Оставшись без власти, королева-мать обратила всё внимание на свою веру и детей, в частности на младшую дочь и младших сыновей. Генриетта Мария попыталась обратить в католичество Генри и Якова[108]. Более зрелый Яков увлёкся католичеством[109][110], однако обратился в него только через много лет после смерти матери[111][112]. Попытки обратить Генри не увенчались успехом и лишь разозлили роялистов и короля. Генриетта же почти с рождения воспитывалась в католичестве, хотя официально была крещена в нём только после смерти отца и окончания Фронды[113].

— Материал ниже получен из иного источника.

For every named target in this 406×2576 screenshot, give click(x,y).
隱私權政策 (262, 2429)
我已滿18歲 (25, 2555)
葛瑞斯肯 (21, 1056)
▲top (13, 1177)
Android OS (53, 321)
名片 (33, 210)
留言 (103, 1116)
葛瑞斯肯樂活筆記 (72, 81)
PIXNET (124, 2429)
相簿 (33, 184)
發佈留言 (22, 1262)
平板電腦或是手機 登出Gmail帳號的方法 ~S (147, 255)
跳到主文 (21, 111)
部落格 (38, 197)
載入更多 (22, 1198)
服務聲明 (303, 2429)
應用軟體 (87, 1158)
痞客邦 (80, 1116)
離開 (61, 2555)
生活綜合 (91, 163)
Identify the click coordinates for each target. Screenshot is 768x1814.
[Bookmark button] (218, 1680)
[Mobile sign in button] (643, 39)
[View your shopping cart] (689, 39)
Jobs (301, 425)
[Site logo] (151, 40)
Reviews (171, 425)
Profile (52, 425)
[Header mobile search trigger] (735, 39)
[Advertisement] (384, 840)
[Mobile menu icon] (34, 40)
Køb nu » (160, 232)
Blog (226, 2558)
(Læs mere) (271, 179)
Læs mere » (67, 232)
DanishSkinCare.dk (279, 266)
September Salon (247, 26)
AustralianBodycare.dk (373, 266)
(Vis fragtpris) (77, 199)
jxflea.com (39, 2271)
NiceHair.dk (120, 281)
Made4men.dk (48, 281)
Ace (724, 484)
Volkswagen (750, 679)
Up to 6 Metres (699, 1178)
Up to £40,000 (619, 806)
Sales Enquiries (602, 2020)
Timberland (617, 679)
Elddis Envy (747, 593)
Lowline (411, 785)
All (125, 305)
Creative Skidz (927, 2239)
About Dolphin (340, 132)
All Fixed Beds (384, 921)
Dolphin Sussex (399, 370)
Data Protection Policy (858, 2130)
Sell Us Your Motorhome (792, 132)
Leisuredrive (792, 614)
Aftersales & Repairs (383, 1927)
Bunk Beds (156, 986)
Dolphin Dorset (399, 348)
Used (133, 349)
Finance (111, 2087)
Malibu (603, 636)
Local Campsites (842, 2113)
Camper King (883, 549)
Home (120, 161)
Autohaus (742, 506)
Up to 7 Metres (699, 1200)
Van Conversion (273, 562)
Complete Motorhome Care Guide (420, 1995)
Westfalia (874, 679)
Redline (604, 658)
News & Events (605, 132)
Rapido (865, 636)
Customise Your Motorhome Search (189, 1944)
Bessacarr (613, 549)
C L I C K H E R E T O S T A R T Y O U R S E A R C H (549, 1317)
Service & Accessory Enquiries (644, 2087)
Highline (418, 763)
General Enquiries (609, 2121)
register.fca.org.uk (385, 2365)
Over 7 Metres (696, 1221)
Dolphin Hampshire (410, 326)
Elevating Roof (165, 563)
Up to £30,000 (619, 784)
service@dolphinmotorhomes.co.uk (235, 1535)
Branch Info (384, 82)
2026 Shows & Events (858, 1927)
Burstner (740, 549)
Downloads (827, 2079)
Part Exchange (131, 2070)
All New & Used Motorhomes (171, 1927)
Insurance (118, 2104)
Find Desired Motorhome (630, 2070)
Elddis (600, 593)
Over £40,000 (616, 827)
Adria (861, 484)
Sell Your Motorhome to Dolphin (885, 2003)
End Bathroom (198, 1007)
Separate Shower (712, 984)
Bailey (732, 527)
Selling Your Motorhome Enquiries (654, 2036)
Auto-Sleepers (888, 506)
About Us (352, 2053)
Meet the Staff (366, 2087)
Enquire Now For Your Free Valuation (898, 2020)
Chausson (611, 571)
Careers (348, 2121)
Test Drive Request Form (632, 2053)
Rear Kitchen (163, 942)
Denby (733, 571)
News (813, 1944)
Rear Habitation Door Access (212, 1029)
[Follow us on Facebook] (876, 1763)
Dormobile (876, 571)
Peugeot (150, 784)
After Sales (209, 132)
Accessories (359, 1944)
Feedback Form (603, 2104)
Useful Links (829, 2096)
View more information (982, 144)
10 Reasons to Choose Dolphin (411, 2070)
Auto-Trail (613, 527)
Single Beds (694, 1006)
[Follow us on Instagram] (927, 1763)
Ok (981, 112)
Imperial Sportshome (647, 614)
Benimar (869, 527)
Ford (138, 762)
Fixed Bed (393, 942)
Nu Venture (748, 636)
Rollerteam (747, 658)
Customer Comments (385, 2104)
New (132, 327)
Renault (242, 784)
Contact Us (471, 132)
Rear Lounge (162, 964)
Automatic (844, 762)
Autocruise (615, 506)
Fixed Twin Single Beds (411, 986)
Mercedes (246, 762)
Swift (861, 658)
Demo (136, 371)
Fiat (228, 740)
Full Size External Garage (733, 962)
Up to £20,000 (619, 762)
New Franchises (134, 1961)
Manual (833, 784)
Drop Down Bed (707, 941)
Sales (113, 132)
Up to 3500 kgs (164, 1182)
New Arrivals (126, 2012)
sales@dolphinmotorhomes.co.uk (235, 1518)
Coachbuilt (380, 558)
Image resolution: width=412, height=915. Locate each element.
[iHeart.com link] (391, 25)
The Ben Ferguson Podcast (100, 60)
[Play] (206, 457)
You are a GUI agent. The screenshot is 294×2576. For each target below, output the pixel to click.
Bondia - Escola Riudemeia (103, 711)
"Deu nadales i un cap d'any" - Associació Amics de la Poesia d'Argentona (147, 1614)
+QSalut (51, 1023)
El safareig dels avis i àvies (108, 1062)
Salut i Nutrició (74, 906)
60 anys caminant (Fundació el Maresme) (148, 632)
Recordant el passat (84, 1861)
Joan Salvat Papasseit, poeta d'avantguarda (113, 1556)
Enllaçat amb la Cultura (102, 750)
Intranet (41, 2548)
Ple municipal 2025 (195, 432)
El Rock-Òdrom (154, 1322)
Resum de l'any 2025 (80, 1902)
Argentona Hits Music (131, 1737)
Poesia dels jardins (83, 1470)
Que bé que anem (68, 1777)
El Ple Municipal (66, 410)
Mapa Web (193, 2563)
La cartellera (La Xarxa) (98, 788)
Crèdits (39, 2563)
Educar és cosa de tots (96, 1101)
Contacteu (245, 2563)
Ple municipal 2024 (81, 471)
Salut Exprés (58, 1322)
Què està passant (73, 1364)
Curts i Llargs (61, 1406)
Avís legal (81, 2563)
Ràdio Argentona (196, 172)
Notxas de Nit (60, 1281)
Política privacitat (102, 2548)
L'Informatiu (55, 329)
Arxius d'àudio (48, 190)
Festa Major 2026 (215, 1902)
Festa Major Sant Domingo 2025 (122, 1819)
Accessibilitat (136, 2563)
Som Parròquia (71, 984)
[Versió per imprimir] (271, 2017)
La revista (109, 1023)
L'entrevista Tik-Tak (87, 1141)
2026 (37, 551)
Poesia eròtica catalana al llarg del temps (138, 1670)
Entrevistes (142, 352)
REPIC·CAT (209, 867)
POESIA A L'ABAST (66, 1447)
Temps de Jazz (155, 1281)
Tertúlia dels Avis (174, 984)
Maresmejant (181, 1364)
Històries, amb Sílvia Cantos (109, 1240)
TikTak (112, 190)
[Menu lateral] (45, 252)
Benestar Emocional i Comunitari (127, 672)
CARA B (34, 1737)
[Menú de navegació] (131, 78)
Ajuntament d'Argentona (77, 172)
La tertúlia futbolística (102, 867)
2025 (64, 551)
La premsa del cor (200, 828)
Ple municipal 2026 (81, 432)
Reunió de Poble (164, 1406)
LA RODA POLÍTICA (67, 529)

В 1651 году Генриетта Мария основала монастырь в Шайо[fr], в котором провела большую часть пятидесятых годов[114].

После Реставрации

После окончания Фронды французский двор сделал приоритетным поиск невесты для молодого короля. Генриетта Мария стала намекать на союз младшей дочери, Генриетты, и Людовика XIV, но королева Анна отвергла эту идею, предпочтя Генриетте дочь своего брата Филиппа IV, Марию Терезию[115]. Людовик XIV и Мария Терезия поженились в июне 1660 года, после чего Анна обратила внимание на своего второго, ещё неженатого сына Филиппа, герцога Орлеанского. В это же время проживавшая в шато-де-Коломб, личной резиденции за пределами Парижа, Генриетта Мария узнала о реставрации монархии в Англии и провозглашении королём её сына Карла II[116]; Генриетта Мария вместе с дочерью вернулась в Париж. Это судьбоносное изменение заставило Филиппа Орлеанского, известного бисексуала, с которым была связана серия скандальных историй, просить руки принцессы Генриетты.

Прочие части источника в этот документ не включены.